Distance from center of ram to bottom of base is 5".  It is missing a hand wheel and wrench. But if I can id properly I can get those to complete it. The only markings I can see are "1223" on the tailstock and base, as well as a faint "T100" on the tailstock.

I'm not sure if the clamp pictured goes to it or not, so I would hesitate using that to identify it.

Any help would be greatly appreciated. Thanks!

Pics here


----------



## SuperTroye (Aug 10, 2017)

Hoping there is another soul that can confirm this is a South Bend tailstock. Bonus would be what model lathe it is used on. Thanks!


----------



## dlane (Aug 10, 2017)

Doesn't look like my 10L , may be a 10k


----------



## SuperTroye (Aug 10, 2017)

dlane said:


> Doesn't look like my 10L , may be a 10k



Bummer, thanks for looking.


----------



## benmychree (Aug 12, 2017)

It is definitely a South Bend Tailstock.


----------



## kf4zht (Aug 29, 2017)

Looks very similar to my 10L. 

Mine measures 5-1/8" from the flat on the bed to a dead center. 
	

	
	
		
		

		
			








Sent from my F5321 using Tapatalk


----------



## dlane (Aug 29, 2017)

Kf4 , useing tapatalk on this site is different, all we see is red x instead of your pics
You can search using tapatalk and that should explain how to post tapatalk pics


----------



## SuperTroye (Aug 29, 2017)

Yes I would love to see the pics. Tapatalk doesn't work with pics


----------



## kf4zht (Aug 29, 2017)

Try these





Sent from my F5321 using Tapatalk


----------



## dlane (Aug 29, 2017)

Ok the back collar threw me off , mine has a dial there and no hole in top of casting . So that one  could be for a 10L just different.


----------



## SuperTroye (Aug 30, 2017)

Awesome, thank you very much. I wonder what the 2 screws are for at the base of the one I have? Who knows. So, this is definitely for a 10L?


----------



## Ski (Sep 7, 2017)

SuperTroye said:


> Awesome, thank you very much. I wonder what the 2 screws are for at the base of the one I have? Who knows. So, this is definitely for a 10L?

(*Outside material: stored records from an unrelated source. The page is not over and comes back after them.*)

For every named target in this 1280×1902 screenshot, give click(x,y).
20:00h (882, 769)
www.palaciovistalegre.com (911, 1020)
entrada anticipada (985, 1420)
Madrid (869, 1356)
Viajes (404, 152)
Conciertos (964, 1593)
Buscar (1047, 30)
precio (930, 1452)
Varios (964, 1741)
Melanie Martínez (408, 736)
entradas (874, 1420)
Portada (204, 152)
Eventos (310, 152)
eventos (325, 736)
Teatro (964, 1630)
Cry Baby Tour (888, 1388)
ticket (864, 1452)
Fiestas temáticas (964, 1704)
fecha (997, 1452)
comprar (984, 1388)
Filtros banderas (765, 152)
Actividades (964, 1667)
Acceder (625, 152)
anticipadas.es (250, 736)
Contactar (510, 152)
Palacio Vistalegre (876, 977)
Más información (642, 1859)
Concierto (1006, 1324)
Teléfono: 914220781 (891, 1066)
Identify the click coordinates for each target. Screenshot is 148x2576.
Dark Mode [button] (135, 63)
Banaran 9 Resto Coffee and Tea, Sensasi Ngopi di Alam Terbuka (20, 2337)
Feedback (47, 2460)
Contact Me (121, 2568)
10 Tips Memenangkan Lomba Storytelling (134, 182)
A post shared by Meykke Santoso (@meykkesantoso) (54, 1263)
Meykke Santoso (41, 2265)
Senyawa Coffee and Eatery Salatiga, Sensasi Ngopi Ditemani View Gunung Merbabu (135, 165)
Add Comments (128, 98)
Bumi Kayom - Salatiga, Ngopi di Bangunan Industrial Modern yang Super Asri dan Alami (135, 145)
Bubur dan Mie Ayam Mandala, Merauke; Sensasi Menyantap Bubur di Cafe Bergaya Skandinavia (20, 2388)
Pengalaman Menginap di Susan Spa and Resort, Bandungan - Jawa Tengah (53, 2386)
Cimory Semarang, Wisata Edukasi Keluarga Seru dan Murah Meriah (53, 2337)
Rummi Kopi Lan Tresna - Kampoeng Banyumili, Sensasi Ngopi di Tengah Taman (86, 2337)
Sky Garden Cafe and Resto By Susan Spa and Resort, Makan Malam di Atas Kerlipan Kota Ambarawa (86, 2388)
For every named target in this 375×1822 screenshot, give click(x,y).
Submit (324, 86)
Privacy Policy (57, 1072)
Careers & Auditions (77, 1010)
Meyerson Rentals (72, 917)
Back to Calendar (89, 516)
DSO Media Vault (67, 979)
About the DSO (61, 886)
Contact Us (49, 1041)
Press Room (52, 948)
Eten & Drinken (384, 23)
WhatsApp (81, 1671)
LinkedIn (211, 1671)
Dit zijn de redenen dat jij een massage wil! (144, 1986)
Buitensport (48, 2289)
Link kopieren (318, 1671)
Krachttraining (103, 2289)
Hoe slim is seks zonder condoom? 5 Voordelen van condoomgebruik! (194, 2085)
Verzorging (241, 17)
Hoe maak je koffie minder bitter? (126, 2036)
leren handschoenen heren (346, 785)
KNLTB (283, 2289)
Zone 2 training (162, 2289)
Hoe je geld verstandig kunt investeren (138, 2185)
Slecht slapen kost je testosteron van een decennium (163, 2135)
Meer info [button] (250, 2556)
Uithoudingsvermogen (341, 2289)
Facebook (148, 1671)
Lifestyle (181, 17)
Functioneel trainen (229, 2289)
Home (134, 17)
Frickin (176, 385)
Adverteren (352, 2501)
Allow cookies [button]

The screws held the small plate and a felt wiper on my 10l. I'd guess early 10" . Latheman Ted might shed some light on it.


----------



## Ski (Sep 7, 2017)

Ski said:


> The screws held the small plate and a felt wiper on my 10l. I'd guess early 10" . Latheman Ted might shed some light on it.


Also the matching numbers on the base and tailstock could be there to ID them as a pair since most likely machined together. The T100 mght be the pn #. Maybe there was was a change from the early part numbers. Anyone have a older parts list?


----------